I discorsi che hanno tra loro prendono spesso il sopravvento su quanto succede, portando il giocatore a fermarsi per tenerne traccia perché non sono nemmeno così semplici da seguire se lo fa in maniera distratta: il giusto e lo sbagliato, la morale, l'anima, sono tutti temi su cui il diavolo sembra avere più presa rispetto a Indika, che cerca di controbattere ma si ritrova a volta beffata proprio da quelle argomentazioni con le quali cercava di prendere il controllo della situazione. Quasi mi dispiace che il gioco sia, nel complesso, abbastanza breve perché è una scrittura che avrei voluto seguire ancora a lungo: coinvolgente, ben distribuita durante l'avventura e soprattutto fonte di molte riflessioni.
Tornando ancora un attimo all'aspetto ludico, Indika ha anche un bizzarro sistema di level up determinato da quelli che potrei definire punti fede: più azioni “religiose” compie, come pregare in determinate circostanze o trovare reperti di vario genere ma comunque legati alla religione, più ottiene questi punti – che però possono anche essere raccolti (sì, sono oggetti fisici) nei momenti di flashback in 16-bit. Raggiunta una certa soglia si sale di livello e si deve scegliere tra diramazioni che ricordano a loro volta un percorso di penitenza religiosa. La loro utilità? Come dice lo stesso gioco in alcune schermate di caricamento dove sono certa ci sia lo zampino del diavolo, inesistente. Non sembrano avere alcun impatto sul gioco, poiché sono tutte legate alla possibilità di ottenere in un modo o nell'altro più punti. Potrebbero rappresentare lo sforzo, apparentemente inutile, di Indika di seguire il percorso sul quale si trova ora senza mai lasciare il sentiero per indulgere in tentazione.

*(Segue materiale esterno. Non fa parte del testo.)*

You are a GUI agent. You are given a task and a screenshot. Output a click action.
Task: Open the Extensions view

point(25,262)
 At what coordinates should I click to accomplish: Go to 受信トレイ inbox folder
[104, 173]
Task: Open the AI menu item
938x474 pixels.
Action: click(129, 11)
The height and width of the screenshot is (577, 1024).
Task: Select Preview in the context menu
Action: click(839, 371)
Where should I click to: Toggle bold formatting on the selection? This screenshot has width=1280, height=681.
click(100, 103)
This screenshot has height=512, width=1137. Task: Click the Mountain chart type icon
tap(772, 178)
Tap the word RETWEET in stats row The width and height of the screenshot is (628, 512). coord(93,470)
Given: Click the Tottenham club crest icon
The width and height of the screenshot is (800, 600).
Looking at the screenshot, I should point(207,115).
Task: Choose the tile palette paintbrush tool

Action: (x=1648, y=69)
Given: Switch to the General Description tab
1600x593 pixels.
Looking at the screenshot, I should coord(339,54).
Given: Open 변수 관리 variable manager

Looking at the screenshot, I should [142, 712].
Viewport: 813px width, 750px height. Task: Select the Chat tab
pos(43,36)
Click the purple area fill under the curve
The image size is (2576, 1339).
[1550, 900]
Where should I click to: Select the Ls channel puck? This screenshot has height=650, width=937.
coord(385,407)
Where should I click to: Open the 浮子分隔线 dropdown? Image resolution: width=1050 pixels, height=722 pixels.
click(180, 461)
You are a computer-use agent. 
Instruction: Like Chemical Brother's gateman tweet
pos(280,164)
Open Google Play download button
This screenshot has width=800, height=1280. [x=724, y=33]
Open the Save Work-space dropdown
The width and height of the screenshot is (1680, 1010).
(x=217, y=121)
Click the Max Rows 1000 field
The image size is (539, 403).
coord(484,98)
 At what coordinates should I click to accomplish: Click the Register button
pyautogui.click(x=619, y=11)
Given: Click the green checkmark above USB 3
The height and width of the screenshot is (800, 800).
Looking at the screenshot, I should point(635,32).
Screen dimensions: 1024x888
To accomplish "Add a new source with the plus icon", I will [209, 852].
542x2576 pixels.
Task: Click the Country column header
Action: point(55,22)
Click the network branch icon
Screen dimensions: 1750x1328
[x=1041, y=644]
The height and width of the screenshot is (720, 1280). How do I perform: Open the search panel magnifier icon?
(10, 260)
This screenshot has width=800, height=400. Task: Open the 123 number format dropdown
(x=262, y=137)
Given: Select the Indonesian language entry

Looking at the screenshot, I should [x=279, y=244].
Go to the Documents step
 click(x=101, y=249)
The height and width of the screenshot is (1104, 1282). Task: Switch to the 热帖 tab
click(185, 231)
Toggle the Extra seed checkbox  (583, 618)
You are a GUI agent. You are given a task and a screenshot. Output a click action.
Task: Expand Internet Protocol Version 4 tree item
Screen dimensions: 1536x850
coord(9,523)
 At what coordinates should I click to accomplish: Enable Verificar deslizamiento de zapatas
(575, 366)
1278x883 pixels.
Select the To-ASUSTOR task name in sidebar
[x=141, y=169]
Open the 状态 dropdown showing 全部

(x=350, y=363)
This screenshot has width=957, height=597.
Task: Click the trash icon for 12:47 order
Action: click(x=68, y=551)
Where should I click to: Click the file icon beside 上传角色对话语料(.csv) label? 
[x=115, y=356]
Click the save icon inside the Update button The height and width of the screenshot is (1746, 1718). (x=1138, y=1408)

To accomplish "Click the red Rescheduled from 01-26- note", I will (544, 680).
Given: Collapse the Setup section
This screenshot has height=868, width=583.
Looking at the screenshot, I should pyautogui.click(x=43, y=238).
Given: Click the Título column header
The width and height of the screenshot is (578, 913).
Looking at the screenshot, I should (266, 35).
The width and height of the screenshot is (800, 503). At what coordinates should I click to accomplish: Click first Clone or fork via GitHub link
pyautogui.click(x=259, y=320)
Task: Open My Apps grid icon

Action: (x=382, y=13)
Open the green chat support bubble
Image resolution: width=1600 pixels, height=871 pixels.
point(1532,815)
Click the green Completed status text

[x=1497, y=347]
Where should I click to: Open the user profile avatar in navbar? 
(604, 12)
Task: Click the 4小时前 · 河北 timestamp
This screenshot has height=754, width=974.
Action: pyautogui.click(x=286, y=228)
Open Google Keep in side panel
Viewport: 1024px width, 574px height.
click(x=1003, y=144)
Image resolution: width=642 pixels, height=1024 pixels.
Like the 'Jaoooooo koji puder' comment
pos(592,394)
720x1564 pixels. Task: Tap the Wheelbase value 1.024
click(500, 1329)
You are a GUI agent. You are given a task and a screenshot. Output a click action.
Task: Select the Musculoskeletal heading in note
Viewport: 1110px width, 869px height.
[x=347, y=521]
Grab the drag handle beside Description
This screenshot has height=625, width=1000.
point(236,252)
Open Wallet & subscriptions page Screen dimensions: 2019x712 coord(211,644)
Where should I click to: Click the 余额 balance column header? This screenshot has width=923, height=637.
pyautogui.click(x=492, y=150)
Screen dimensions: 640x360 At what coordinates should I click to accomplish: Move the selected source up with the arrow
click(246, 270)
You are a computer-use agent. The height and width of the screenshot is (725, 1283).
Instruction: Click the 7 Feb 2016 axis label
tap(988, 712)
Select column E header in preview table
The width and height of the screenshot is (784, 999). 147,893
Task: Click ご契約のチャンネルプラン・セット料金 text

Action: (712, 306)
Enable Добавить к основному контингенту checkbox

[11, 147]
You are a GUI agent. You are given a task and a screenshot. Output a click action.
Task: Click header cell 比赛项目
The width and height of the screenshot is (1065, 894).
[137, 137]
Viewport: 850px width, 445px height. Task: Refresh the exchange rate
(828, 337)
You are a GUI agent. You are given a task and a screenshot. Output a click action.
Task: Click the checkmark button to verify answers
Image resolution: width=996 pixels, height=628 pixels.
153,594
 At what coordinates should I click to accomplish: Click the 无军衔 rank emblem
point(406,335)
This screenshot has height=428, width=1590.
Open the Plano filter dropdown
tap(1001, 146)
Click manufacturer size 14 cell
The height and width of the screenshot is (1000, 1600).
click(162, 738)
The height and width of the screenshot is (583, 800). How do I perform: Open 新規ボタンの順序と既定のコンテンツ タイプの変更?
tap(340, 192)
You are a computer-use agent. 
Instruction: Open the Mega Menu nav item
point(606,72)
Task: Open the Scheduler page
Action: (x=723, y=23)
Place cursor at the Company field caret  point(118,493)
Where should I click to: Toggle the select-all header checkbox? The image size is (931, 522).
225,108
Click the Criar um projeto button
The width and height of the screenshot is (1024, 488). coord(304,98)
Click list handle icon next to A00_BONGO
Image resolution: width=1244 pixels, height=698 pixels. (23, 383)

Nel complesso, Indika è un gioco da approcciare solo se siete pronti a scendere a patti con un sistema ludico a tratti claudicante, soprattutto in alcune sezioni trial-and-error, e una storia che si basa tantissimo sul non detto mentre, nel mezzo, vivono riflessioni più profonde sull'animo umano e su concetti a tratti anche filosofici. È un'esperienza quasi più da vivere che semplicemente giocare, senza dubbio sorprendente nella sua bizzarria. Come bizzarri sono i momenti in cui si sente chiaro il chiptune non nelle sequenze in 16-bit (anche) ma in quelle sviluppate in Unreal Engine, creando un contrasto pressoché impossibile da ignorare. E a proposito di UE, esteticamente e artisticamente il gioco è molto gradevole da vedere soprattutto nei volti, che mantengono anche una buona dose di espressività pur senza raggiungere vette che abbiamo visto, per ovvi motivi, in giochi più blasonati.